== SUPPLIED PASSAGE ==
* * * * *

MELBOURNE GREYHOUND PARK: The Club 52 Poker Room is host.ing a series of tourneys that total $100K in guarantees. There will be a $25K guarantee on Feb. 2 and a $75K guarantee Feb. 3. You can win your seat to the $75K through satellites, which will run all month. On Tuesdays and Thursdays at noon and 7 p.m. are $85 satellites and every Saturday at noon is a $130 chance. Call the poker room at 321-259-9800 for more details.

TAMPA BAY DOWNS: The Silks Poker Room, open daily 10 a.m.-4 a.m., has a great view of the horse track’s finish line. The room also has some of the best tournament structures in the bay area and, of course, spreads hold’em, Omaha and stud.

TGT POKER: The poker room at Tampa Greyhound Track doesn’t just have your standard poker offerings. In addition to hold’em, Omaha/8, pot-limit Omaha and stud, the property has Open Face Chinese, Ultimate Hold’em and Three Card Poker. It’s open every day 10 a.m.-2 a.m., except on Fridays and Saturdays when it closes at 3 a.m. See the ad on Page 51 and stay tuned for some new promotions.

Missouri

AMERISTAR ST. CHARLES: The Heartland Poker Tour’s Championship Open began as Ante Up went to press, but not before a few tourneys entered the books. Event 1, a $350 tourney with three starting flights and a $100K guarantee, had 819 entries for a $245K-plus prize pool. Chris Parsley took home the HPT belt, which looked like it was on loan from the WWE, and $34K-plus in a three-way chop. St. Louis local Greg Radoosh pocketed $4,300 for ninth. Check back next month for results from the $2,500 main event.

RINGS IN CHOCTAW: Two St. Louis-area pros won rings when the World Series of Poker Circuit made its biannual stop at Choctaw Casino in Durant, Okla., this past November. Josh Turner won his sixth ring in Event 3, a $365 turbo, the same format in which he won his fifth ring, by topping a 383-player field and pocketing $25K-plus. Turner also made the final table in two more ring events and finished 12th in another.

While John Richards was on the rail watching Turner win his sixth ring, Turner joked that Richards should watch him play so he could learn how to close out a tournament. It must have worked because Richards won his second ring a few days later, besting a field of 163 in the $580 event. He defeated a final table that featured several tough opponents, including Mario Silvestri, Steven Williams and Marshall White, who was at his second straight final table after winning his fourth ring the day before.

Richards also finished sixth ($8,023) in Event 10 ($1,125 PLO), which was one of Turner’s other final tables (he finished ninth for $3,874).

* * * * *

== STATED PROBLEM 1 ==
Transcribe the stretch of the poker room roundup from "TAMPA BAY DOWNS: The" through "some new promotions.".
== STATED PROBLEM 2 ==
Pick up the poker room roundup after its last sentence and keep writing it.

== DATA SECTION ==
* * * * *

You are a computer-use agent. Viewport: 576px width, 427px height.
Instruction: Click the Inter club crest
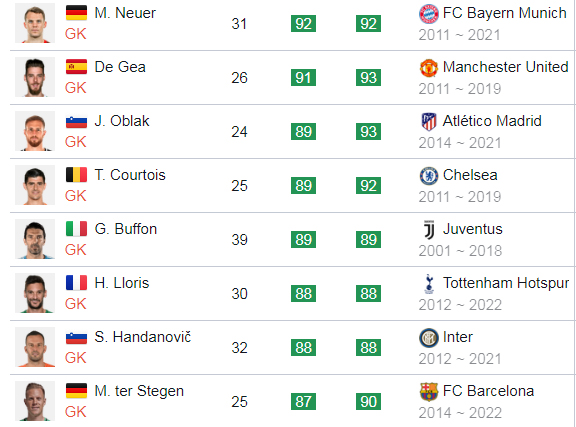click(429, 338)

* * * * *

== EXERCISE RESULT 1 ==
TAMPA BAY DOWNS: The Silks Poker Room, open daily 10 a.m.-4 a.m., has a great view of the horse track’s finish line. The room also has some of the best tournament structures in the bay area and, of course, spreads hold’em, Omaha and stud.

TGT POKER: The poker room at Tampa Greyhound Track doesn’t just have your standard poker offerings. In addition to hold’em, Omaha/8, pot-limit Omaha and stud, the property has Open Face Chinese, Ultimate Hold’em and Three Card Poker. It’s open every day 10 a.m.-2 a.m., except on Fridays and Saturdays when it closes at 3 a.m. See the ad on Page 51 and stay tuned for some new promotions.

== EXERCISE RESULT 2 ==
Mississippi

At the Beau Rivage, the Million Dollar Heater kicks off as the first tournament, running Jan. 4-15. This is the seventh year for the MDH, with each year generally being better than the last. This year’s series promises $1M in guarantees and 65 tables. This will go a long way toward reducing alternate numbers and congestion, but it’s still recommended to preregister.

Opening weekend of this event sees huge crowds and long waits to get seated, despite some of the most efficient staff in the South. With a $600K guarantee on the first event and just a $355 buy-in, it’s no wonder this is one of the most popular events of the year.

The $2,700 main event features a $300K guarantee. There are 14 events, some with buy-ins as affordable as $155. Daily mid-afternoon alternative events such as Omaha/8, PLO and six-max mix things up and offer some variety from the standard NLHE lineup. Nightly NLHE events run for $125, as well as a multitude of satellites.

A $50K guarantee seniors event for $290 is Jan. 9 at 11 a.m. Expect stiff competition for this great value. On Jan. 12, don’t miss the $1K PLO Championship.

The 2017 MDH set a state record for most entries in one event. It’s no doubt 2018 will pack an even bigger punch as the popularity of the hospitable poker room continues to grow under poker room manager Henry Garrison’s leadership.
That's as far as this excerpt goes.